Wednesday, June 4, 2014

Privatization: The Race to the Bottom

MSNBC has a must read report about the devastating effects of privatization.  In their report, they site a number of examples of how privatization screws workers over and harms the economy, including one of Milwaukee County's housekeepers who was illegally laid off by Scott Walker.

The key part is this:
“The false promises of privatization are triggering a race to the bottom,” Donald Cohen, executive director of In the Public Interest, said in the conference call.

Much of the “efficiency” realized by privatization lies in reducing former middle-class workers to poverty wages. Jared Bernstein of the Center on Budget and Policy Priorities, a Washington nonprofit, argued in the conference call that even from an efficiency point of view, privatizing low-end government jobs was self-defeating. “You get what you pay for,” Bernstein said. Lower wages for public services, he said, translate into “higher turnover and a decline in the quality of work.” It also means an uptick in welfare expenses. In California, contract school cafeteria workers collect $1,743 annually in public assistance because their private employers underpay them. In effect, the state is putting its own employees on the dole.
Tell me again about how Scott Walker and Chris Abele are "fiscal conservatives."

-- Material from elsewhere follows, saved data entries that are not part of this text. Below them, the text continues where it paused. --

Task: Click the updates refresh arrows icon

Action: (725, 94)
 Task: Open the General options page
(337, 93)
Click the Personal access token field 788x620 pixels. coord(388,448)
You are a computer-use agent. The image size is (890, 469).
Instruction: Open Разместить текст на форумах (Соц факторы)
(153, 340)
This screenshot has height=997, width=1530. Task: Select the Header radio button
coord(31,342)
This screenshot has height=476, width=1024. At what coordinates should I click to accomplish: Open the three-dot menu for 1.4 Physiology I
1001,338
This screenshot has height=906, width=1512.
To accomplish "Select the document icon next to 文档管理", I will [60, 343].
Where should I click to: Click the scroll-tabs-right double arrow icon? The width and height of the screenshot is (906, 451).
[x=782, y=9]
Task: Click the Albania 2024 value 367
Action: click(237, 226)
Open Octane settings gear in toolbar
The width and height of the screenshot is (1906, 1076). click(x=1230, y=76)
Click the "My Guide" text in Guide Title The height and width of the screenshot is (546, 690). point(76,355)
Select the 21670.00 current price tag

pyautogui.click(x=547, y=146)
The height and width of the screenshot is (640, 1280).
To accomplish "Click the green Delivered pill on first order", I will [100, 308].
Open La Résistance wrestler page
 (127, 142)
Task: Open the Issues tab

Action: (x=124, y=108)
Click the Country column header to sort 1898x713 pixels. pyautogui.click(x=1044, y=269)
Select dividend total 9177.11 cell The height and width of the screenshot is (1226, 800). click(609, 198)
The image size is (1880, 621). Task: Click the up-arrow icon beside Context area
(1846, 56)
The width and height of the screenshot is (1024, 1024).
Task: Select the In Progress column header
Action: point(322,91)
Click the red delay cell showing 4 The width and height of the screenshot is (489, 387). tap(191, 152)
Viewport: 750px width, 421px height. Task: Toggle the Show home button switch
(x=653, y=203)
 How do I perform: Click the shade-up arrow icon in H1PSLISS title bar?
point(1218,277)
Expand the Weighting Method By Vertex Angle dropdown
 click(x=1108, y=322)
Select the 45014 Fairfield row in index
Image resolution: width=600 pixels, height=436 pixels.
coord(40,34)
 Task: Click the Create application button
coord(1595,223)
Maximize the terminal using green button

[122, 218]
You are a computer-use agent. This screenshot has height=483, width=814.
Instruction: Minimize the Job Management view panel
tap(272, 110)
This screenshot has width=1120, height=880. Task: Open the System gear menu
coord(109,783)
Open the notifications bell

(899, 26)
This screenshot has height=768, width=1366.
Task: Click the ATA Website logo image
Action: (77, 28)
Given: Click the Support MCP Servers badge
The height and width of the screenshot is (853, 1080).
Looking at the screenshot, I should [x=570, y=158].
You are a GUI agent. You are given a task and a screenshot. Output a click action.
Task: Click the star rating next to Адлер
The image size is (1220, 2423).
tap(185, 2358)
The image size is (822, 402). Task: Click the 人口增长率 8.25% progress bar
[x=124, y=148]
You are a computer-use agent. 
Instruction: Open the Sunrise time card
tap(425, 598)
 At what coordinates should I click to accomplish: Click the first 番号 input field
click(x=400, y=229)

They are just greedy oligarchs and plutocrats that are the cause of the problem, not the solution.

9 comments:

  1. Privatization is a “get something for nothing” myth. The mythology is based on the false claim that government can’t do anything better than business, while forgetting how screwed up most businesses are. Privatization creates a profit, while expecting to save taxpayer money. Something has to give. What gives are the paychecks of those doing the work and the quality of work. The report notes that paychecks are often cut so much that many former government workers who are now employed by private companies become eligible for welfare.

    Quality of work suffers. Privatization usually cuts the number of workers doing the same amount of work. One example of the results is that privatized prisons have more prisoner assaults on guards and other inmates, more escapes and more drugs.

    Low pay also lowers worker morale. Turnover increases, which is bad for any organization. Recruiting and training costs become higher, except businesses receiving privatization contracts often skip training.

    Taxpayers, the workers and those receiving the services are all losers under privatization. The only winners are those who own the businesses receiving the contracts.

    And as we all know, Scott Walker’s campaign coffers are Open for Business. What government services will Walker privatize next? Bidding is now open. Contact Friends of Scott Walker for details.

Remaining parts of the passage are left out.